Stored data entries
- - - - -

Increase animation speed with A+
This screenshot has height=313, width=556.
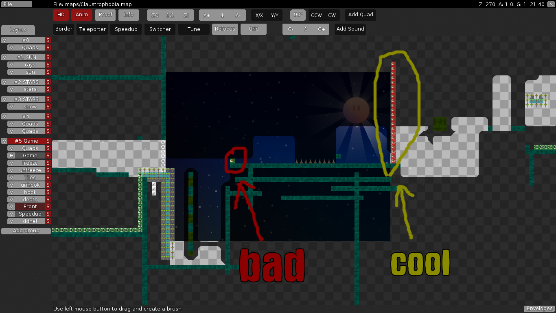(206, 15)
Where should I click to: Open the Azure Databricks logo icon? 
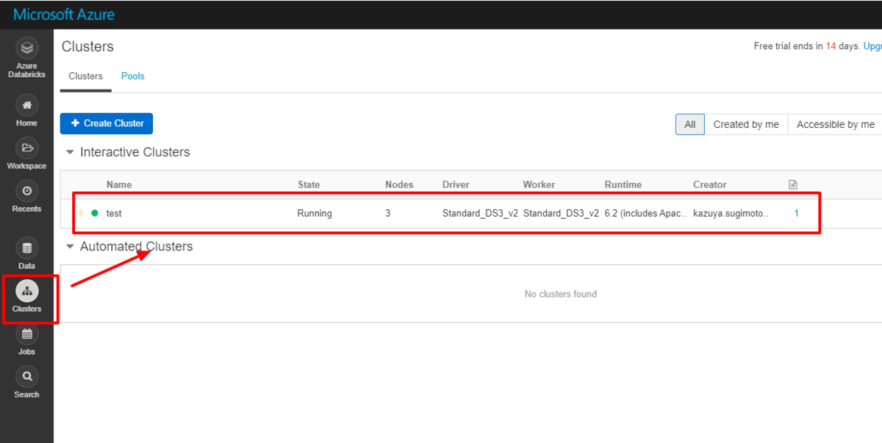pos(27,48)
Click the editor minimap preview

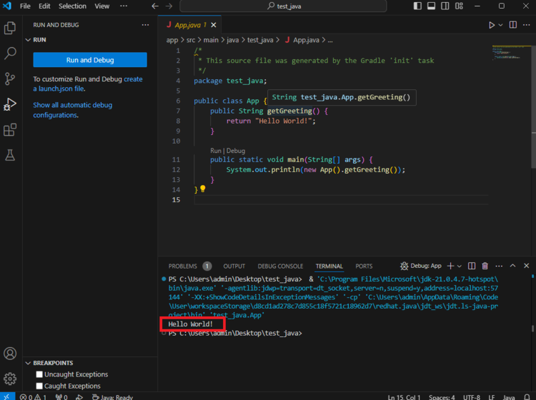(511, 53)
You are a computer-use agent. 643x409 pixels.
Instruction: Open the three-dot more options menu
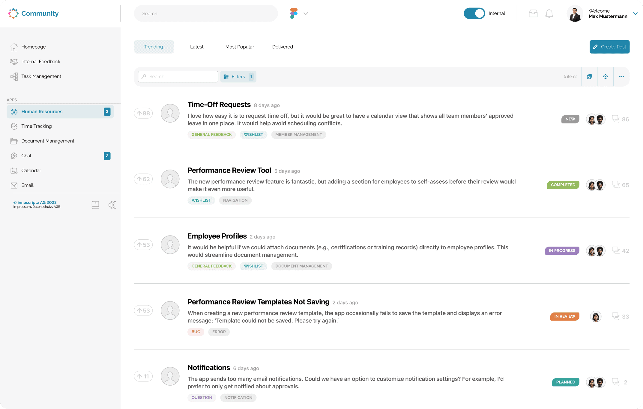(621, 77)
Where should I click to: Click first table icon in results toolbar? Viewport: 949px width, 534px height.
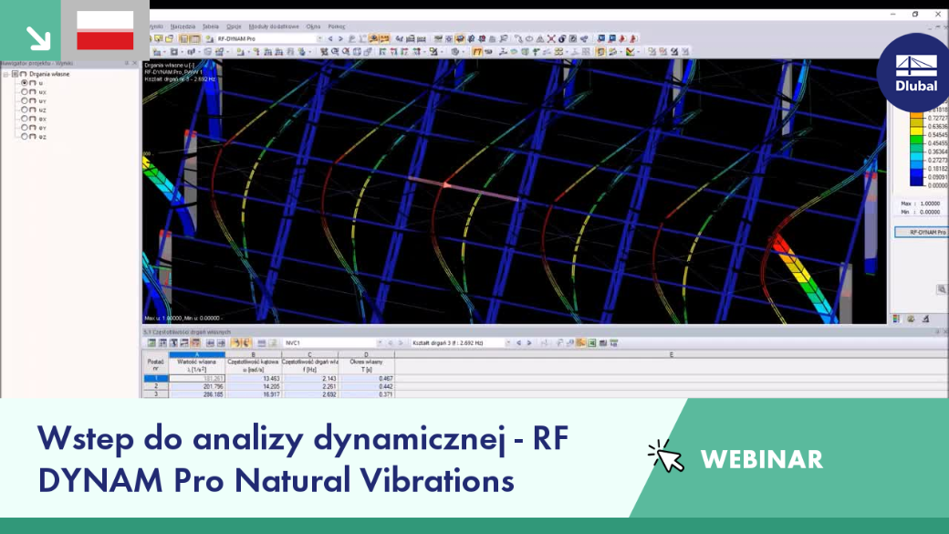(151, 343)
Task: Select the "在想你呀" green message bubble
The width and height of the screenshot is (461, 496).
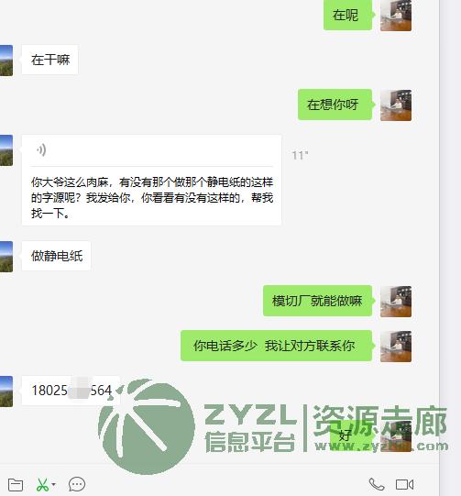Action: pyautogui.click(x=335, y=105)
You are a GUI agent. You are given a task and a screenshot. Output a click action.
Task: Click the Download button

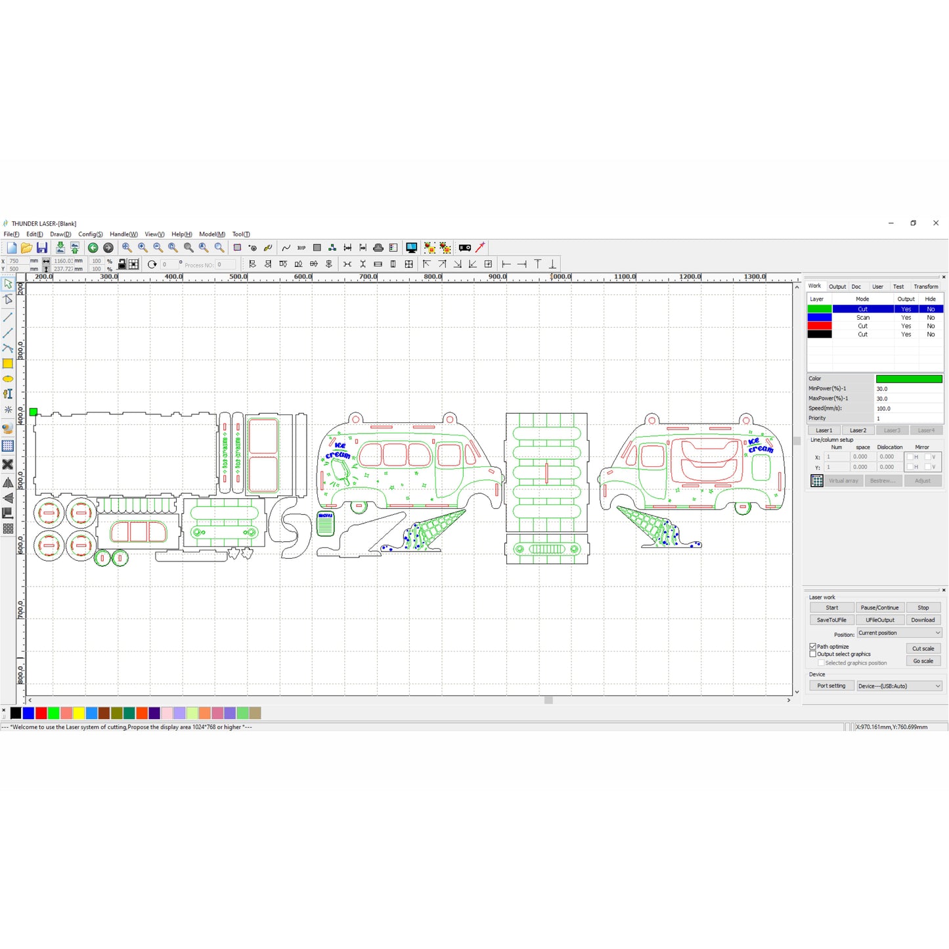[923, 619]
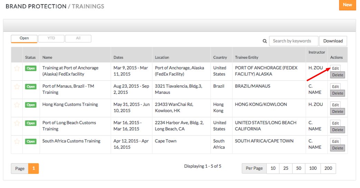The width and height of the screenshot is (360, 188).
Task: Star the Port of Anchorage training row
Action: coord(17,68)
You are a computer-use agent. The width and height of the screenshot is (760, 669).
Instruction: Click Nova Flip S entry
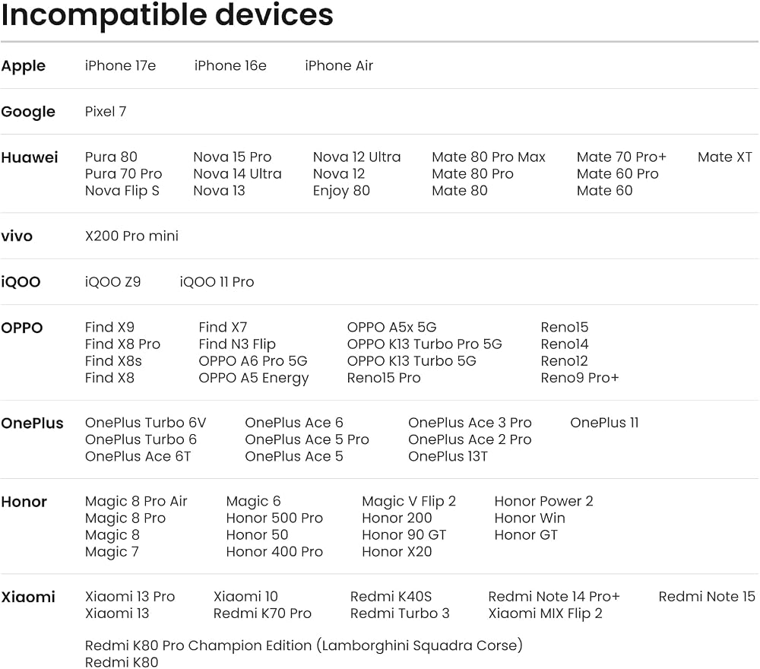[x=122, y=191]
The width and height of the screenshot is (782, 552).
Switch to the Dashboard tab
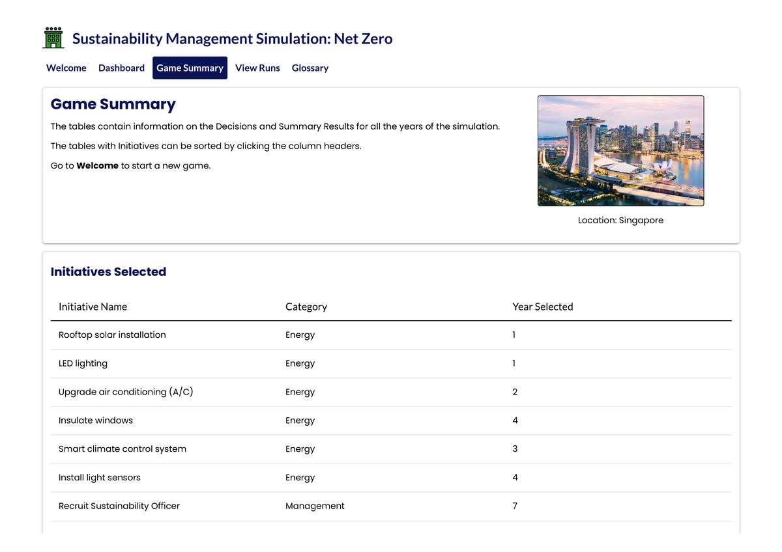coord(121,68)
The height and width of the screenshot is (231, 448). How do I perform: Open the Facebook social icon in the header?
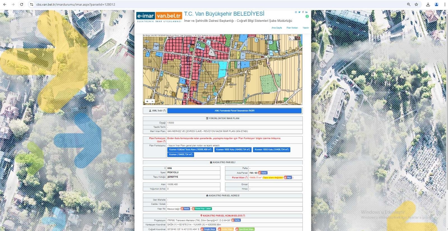point(303,12)
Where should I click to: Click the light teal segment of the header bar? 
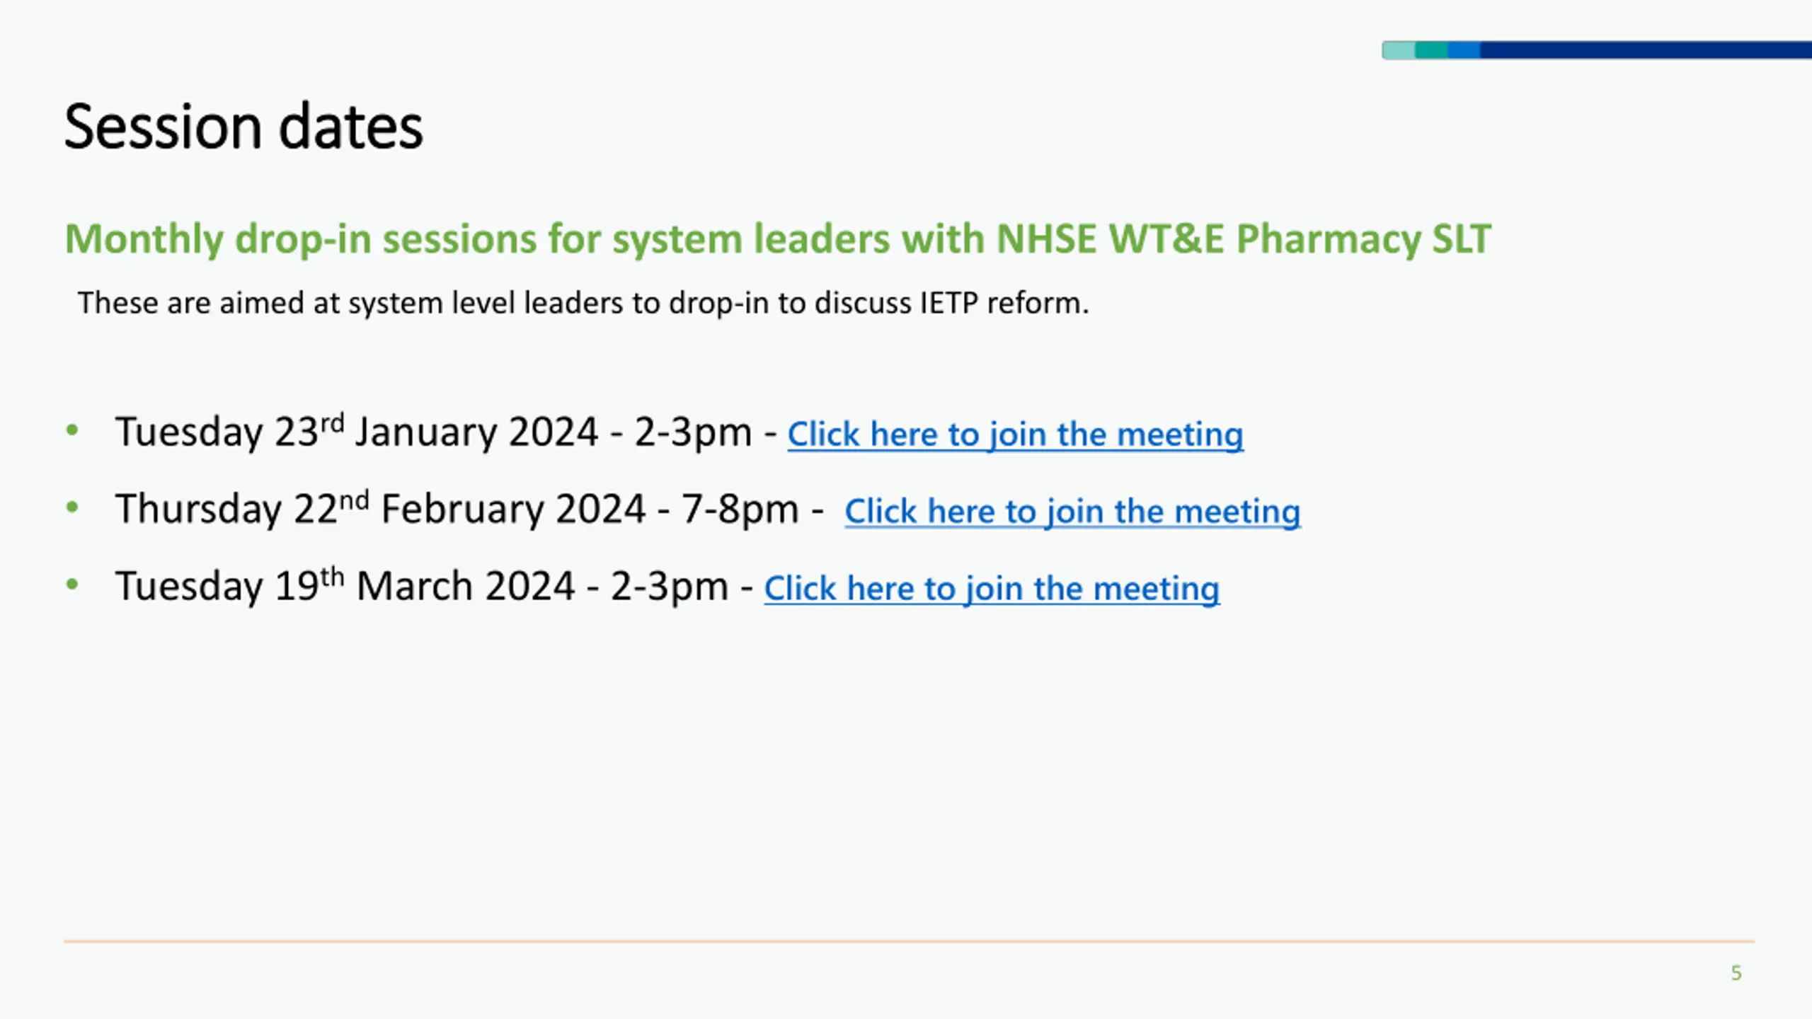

- - - - -

Task details
Although the records hold pictures, return only what remains, word for word.

Solution
Increase animation speed with A+
This screenshot has height=313, width=556.
(206, 15)
Where should I click to: Open the Azure Databricks logo icon? 
pos(27,48)
Click the editor minimap preview

(511, 53)
You are a computer-use agent. 643x409 pixels.
Instruction: Open the three-dot more options menu
(621, 77)
Where should I click to: Click first table icon in results toolbar? Viewport: 949px width, 534px height.
(151, 343)
Task: Select the "在想你呀" green message bubble
The width and height of the screenshot is (461, 496).
Action: pyautogui.click(x=335, y=105)
You are a GUI agent. You are given a task and a screenshot. Output a click action.
Task: Click the Download button

[923, 619]
The width and height of the screenshot is (360, 188).
Task: Star the Port of Anchorage training row
Action: coord(17,68)
You are a computer-use agent. The width and height of the screenshot is (760, 669).
Instruction: Click Nova Flip S entry
[x=122, y=191]
The width and height of the screenshot is (782, 552).
Switch to the Dashboard tab
coord(121,68)
The height and width of the screenshot is (231, 448). How do I perform: Open the Facebook social icon in the header?
point(303,12)
Where should I click to: Click the light teal segment of the header bar? 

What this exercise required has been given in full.